From Reflation To Redistribution: The "War On Inequality" Looms

The bigger picture narrative, according to BofAML's Michael Hartnett, is that the policy baton is passing from Monetary to Fiscal stimulus in 2016/17. Simply put, central bank rate cuts are ending; and new policies to address the populist desire for a "War on Inequality" are emerging. This 'fiscal flip' - as Hartnett describes it - means rotation from 'deflation' to 'inflation' assets... from 'financial' to 'real' assets.

Broadly, this new policy response is likely to be a combination of:

Redistribution...stagflationary: winners - TIPS, munis, low-end consumption (retail, payments, tax services); losers - brokers, luxury, growth stocks; yield curve bear flattens;


Protectionism...deflationary: winners - government bonds, gold, volatility, high quality defensive stocks; losers - banks, multinational companies; yield curve bull flattens;


Keynesianism...reflationary (with “helicopter money): winners - TIPS, commodities, banks, value; losers - bond substitutes; yield curve bear steepens.

The table below shows specific winners and losers contingent on each policy theme...

Happily, the fiscal flip this summer has thus far been more biased toward redistribution & Keynesianism rather than protectionism. For example:

In Japan Abe has hinted at an economic package at the upper end of the ¥20-30tn range with ¥13tn in fiscal measures, possibly to include 3% min. wage hike and ¥15,000 cash to low income earners;


In Europe the growth of government spending has accelerated back to its pre-Global Financial Crisis pace, adding >1% to GDP growth in 2016 (note a newly permissive ECB cancelled Spanish & Portuguese fiscal rule-breach fines in the past month);


And in the US both presidential candidates are touting infrastructure spending packages (Clinton proposes $275 billion in infrastructure spending over five years; Trump has also proposed tax cuts, infrastructure & health spending. Note Ethan Harris argues that in coming years fiscal policy is likely to become more effective than monetary policy.

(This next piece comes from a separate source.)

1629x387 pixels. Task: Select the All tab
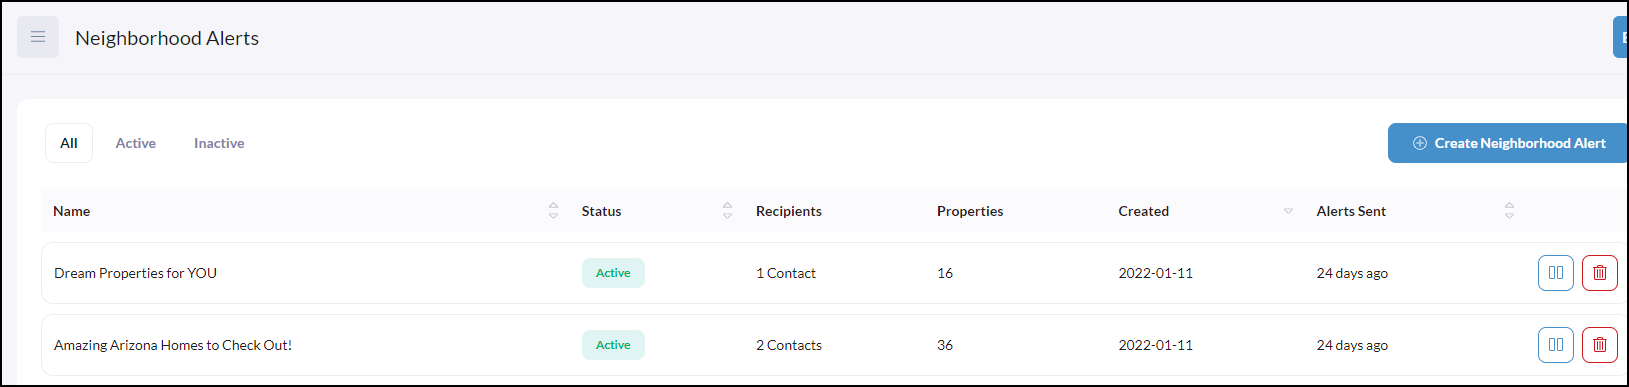click(69, 143)
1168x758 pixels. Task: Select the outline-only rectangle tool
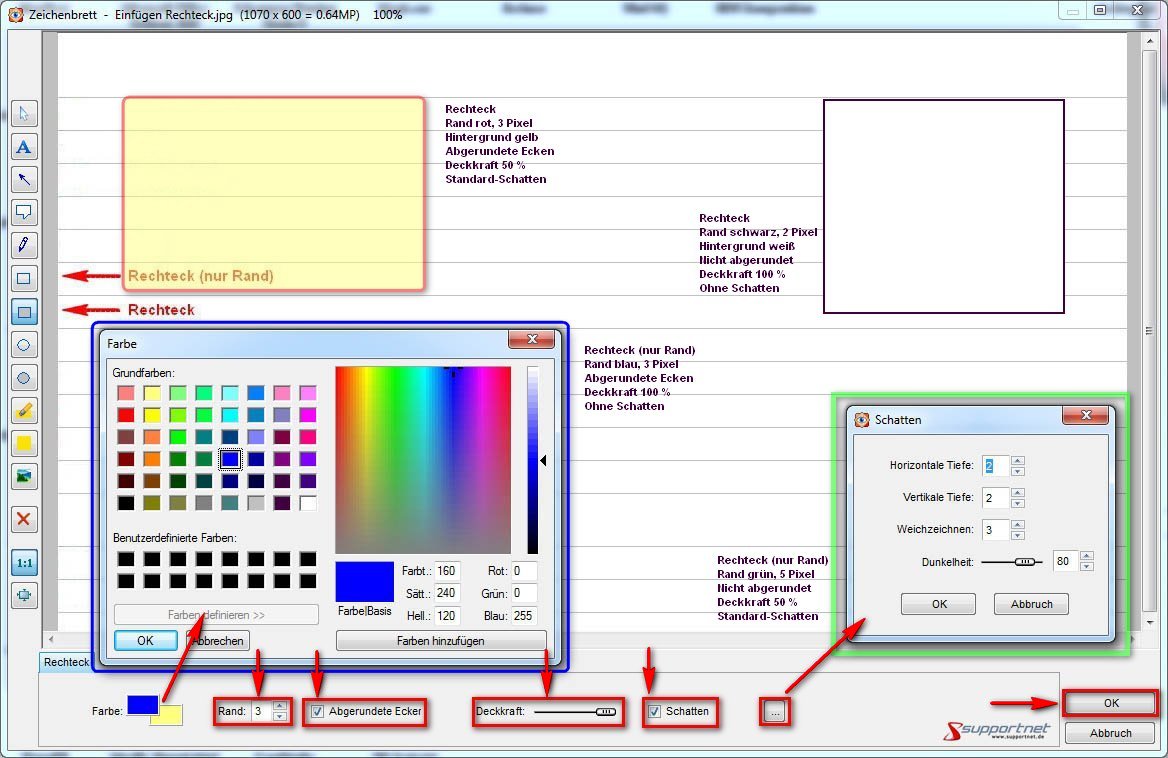[x=25, y=279]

We are convinced that the flip from monetary to fiscal policy will drive asset allocation & asset prices in coming quarters. Fiscal flip reflects policy intent to reduce deflation, wealth inequality, wage insecurity. Success means rotation from “deflation” to “inflation” assets.

Note that real assets (commodities, collectables & real estate) now at all-time lows relative to financial assets (stocks & bonds)...


So what will you be buying?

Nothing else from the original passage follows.